Um padrão de vibração é um quark, outro padrão é um elétron.” Tudo, claro, no campo da
especulação, pois as cordas são tão minúsculas que não temos a capacidade de detectá-
las, mesmo que a teoria, no papel, seja correta.

Então, como seria o universo se estas ideias estiverem certas? Greene respondeu: a
implicação mais surpreendente é que o universo teria que ter mais de três dimensões, além
de “da esquerda para a direita”, “da frente para trás” e “para cima e para baixo”. “Se estas
fossem as únicas dimensões do espaço, a matemática não funcionaria, as equações da
Teoria das Cordas não funcionariam”, enfatizou. Com dez dimensões todos os problemas
matemáticos desapareceram. As dimensões podem ser grandes e fáceis de enxergar ou
podem ser pequeninas e difíceis de ser detectadas. Mas talvez elas tragam a resposta para
uma das perguntas mais profundas da ciência. Nos últimos 100 anos, os cientistas mediram
uma diversidade de características do universo, como a massa do elétron, a massa dos
quarks, a força da gravidade e a força eletromagnética. Uma lista de 20 números medidos,
mas que ninguém sabe por que têm o valor específico que possuem. “Quem determinou
estes números, que têm um valor que permitem que os processos nucleares aconteçam,
que as estrelas brilhem, que os planetas se formem e que a vida exista e se desenvolva?
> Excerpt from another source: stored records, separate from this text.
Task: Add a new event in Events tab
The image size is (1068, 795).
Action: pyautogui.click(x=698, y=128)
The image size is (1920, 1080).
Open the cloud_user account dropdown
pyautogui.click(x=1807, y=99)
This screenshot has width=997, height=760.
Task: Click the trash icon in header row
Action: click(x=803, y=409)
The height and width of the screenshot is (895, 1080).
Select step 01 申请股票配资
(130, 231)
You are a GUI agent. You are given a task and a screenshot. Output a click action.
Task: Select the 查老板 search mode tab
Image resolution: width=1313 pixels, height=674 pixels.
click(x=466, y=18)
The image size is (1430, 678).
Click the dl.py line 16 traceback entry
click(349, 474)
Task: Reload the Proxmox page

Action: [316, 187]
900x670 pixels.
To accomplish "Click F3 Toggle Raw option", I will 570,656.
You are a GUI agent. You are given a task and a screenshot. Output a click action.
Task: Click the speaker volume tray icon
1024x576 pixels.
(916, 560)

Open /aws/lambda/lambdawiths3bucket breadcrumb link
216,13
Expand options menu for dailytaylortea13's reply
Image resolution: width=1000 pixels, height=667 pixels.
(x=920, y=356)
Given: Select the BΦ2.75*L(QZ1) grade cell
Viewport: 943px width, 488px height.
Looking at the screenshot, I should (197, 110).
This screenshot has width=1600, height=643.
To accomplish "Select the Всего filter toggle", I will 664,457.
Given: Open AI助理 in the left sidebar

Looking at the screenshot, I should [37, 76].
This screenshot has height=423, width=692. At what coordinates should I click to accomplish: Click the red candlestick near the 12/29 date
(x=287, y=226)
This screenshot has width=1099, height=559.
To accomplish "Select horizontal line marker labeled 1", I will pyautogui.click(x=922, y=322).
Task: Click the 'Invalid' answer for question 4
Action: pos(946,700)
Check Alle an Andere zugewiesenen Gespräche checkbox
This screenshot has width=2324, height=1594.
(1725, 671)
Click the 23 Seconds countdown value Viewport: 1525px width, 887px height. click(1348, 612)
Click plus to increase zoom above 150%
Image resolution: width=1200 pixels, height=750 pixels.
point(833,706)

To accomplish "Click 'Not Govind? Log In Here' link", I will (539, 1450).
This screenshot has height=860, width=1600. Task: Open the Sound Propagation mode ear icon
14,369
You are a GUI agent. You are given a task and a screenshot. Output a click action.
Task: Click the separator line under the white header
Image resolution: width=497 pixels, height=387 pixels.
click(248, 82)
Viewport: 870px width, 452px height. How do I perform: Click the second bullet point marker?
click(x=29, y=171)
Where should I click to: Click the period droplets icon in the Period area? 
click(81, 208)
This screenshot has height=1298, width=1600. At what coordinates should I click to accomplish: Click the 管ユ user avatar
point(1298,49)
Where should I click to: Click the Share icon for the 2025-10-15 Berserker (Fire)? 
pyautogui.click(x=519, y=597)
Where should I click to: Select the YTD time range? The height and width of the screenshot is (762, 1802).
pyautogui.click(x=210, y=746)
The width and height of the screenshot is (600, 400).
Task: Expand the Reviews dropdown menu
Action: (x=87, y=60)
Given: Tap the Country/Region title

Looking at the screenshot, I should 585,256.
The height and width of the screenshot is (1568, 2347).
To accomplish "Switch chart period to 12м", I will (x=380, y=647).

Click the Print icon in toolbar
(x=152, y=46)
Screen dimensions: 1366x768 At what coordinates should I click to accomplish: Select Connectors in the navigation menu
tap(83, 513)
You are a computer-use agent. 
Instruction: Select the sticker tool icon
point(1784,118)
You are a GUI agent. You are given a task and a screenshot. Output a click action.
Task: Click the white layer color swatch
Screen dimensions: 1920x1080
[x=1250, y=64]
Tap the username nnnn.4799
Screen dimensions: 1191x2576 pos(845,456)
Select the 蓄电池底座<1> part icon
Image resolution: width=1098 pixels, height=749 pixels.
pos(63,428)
Ninguém tem esta resposta.”

Isso acaba gerando três reações entre os cientistas e a comunidade acadêmica. A primeira
reação é a de que existem tantos formatos possíveis para as dimensões, pois as cordas
vibram de formas diferentes, que nunca teremos uma previsão definitiva até sabermos qual
o formato definitivo. A segunda diz que a Teoria das Supercordas é estudada há apenas 30
anos, e não se chegou perto de descobrir qual o formato das dimensões adicionais, pois a
probabilidade é gigantesca e quem sabe um dia seja encontrada uma equação matemática
que diga qual é o formato. E isso leva à terceira reação, a mais radical de todas: talvez não
exista um formato correto, pois todas as possibilidades de formatos estão corretas, fazendo
com que existam vários universos, cada um com o formato da sua dimensão. “Talvez
façamos parte de um multiverso, ou seja, de universos múltiplos. O que é compatível com
teorias da cosmologia que sugerem que o bing bang não tenha sido um movimento único,
que tenham existido diversos big bangs, que deram origem a vários universos, cada um com
um formato diferente nas suas dimensões adicionais e que flutuam junto a outros universos.”
E finalizou reconhecendo o grande desafio do seu trabalho: “Se encontrarmos provas, e é
possível que encontremos, e evidências de que existem dimensões adicionais ou outros
universos, que demonstrem que, há milhares de anos, estivemos enganados na nossa
perspectiva da realidade, para mim esta seria a maior conquista da humanidade”.